● **Exercise brief**
Search the data below for the string "Versand" and copy all lines where it shows up.

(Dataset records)
_ _ _ _
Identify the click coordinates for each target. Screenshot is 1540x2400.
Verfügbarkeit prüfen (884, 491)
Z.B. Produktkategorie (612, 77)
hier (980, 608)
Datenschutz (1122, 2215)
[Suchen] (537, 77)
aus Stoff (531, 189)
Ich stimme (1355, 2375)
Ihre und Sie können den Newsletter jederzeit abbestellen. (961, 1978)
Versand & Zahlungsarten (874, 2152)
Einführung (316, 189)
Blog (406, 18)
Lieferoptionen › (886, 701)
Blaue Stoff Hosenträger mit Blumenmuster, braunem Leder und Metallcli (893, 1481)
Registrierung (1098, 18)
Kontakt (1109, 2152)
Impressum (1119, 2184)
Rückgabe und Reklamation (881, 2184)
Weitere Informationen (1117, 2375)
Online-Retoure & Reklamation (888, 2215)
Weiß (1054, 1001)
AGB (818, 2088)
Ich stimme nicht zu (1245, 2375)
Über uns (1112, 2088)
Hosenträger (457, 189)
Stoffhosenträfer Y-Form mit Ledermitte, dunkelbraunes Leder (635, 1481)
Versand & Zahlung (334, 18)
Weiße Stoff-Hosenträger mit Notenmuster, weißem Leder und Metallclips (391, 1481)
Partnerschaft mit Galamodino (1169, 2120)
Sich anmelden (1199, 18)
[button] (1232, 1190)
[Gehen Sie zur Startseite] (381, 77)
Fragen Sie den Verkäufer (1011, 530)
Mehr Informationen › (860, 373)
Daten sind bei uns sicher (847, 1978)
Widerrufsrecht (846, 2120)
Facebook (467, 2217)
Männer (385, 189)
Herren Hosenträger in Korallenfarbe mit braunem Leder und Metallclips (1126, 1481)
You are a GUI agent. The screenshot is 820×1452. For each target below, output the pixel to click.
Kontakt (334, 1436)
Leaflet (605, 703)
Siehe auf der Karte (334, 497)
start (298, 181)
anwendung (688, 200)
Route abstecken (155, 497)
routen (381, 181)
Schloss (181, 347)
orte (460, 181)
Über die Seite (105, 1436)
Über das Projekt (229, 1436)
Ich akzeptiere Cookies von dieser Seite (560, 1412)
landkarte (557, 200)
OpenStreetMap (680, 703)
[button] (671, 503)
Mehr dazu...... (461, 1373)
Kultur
_ _ _ _
● **Written solution**
Versand & Zahlungsarten (874, 2152)
Versand & Zahlung (334, 18)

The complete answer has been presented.